I'll probably be spawning them before this trip (I got a super powerful "pump" a 100 gallon filter, my dad used it as a pump for his sump last night so I can setup a Betta drip system) Of course, we always have someone feed the pets while we are gone! We choose pros.

And, worse come to worse, something happens and I don't have enough time to breed them before this trip (WHICH I just realized is in 4 months.... bad math lol) then, they MIGHT be okay. I read that they can breed their whole lives and are most fertile under a year. But.... at around a year, I don't think it'll hurt fry. Yes! (Oh, BTW, in case it wasn't apparent, these thoughts are just popping up in my head as I type so I sound like I'm talking to myself) I think I'll stop typing now lol.


----------



## baylee767 (Nov 5, 2010)

Actually, now that I think about it....

I'll probably wait to breed the pair and then condition right after I get back from my trip (My parents have the travel bug BTW. I prefer going to the opposite coast over other countries...) Because my dad just told me i'm in debt and get no allowance for 3 months... (ahem) I'm in debt by $75 (Which is about how much I need, I still don't have enough fry containers, All I have is a pair and some containers.) I was thinking maybe I could quickly gather everything, but being so "in debt" I don't think I can. Time for a selling stuff/working spree. Then I'll be TRUELY prepared (thank god my LFS sells IAL's)


----------



## thestompa (Feb 4, 2011)

Abby said:


> Do you have homes for the fry? whos going to feed your other fish while ur away for two weeks and do water changes?

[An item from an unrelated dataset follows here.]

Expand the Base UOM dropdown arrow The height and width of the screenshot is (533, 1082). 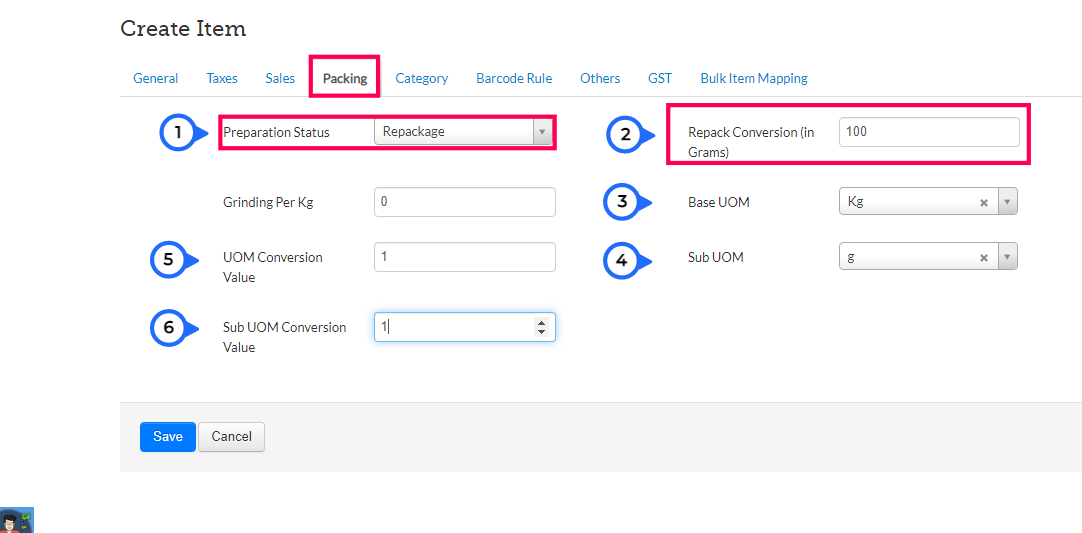[x=1007, y=202]
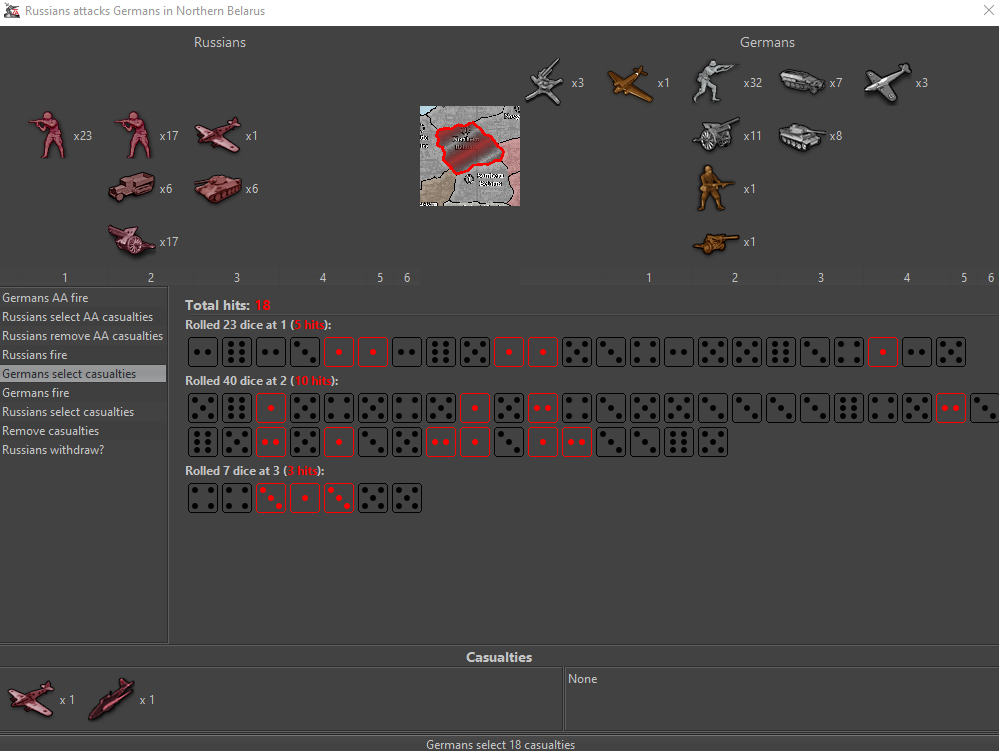Select the orange allied plane icon x1
The image size is (999, 751).
630,82
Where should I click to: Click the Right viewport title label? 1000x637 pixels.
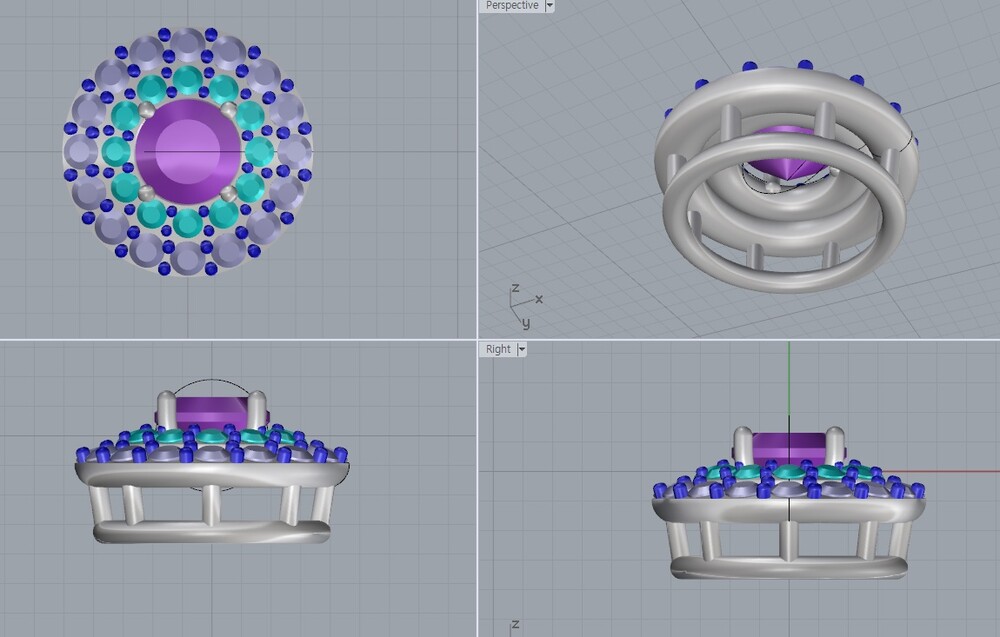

Yeah dont start breeding if you going to trip.


----------



## baylee767 (Nov 5, 2010)

I can't breed for sure until after this trip now. If I do breed it'll be with petstore fish (I need a liscense to ship Bettas...) But yeah. I'm getting optimistic there's a perfect pair around here locally again...


----------



## AFishTale (Apr 14, 2011)

Do you need a license to ship Bettas to surrounding states, or is that just overseas? If so, how do you get one?


----------



## AkiGari (Apr 17, 2011)

*Sponge filters Honolulu Walmart*



pdxBetta said:


> Well, you've got 13 weeks. If you can get them to spawn very soon, you can grow the fry out enough that someone else could feed them for you while you are away. If you don't have someone to do that for you, then you should wait.
> 
> Gathering supplies could be done in a day, assuming you have the money for them. Sponge filters can be difficult to find locally, but you should be able to come up with everything else.
> 
> .


 I was looking for my own tank solutions here in Hawaii. Downtown, on Keeamoku St. there's a Walmart that has what appeared to me to be Sponge filters, and other filters @ $12.00 for pump & filter up to 15 gal.


----------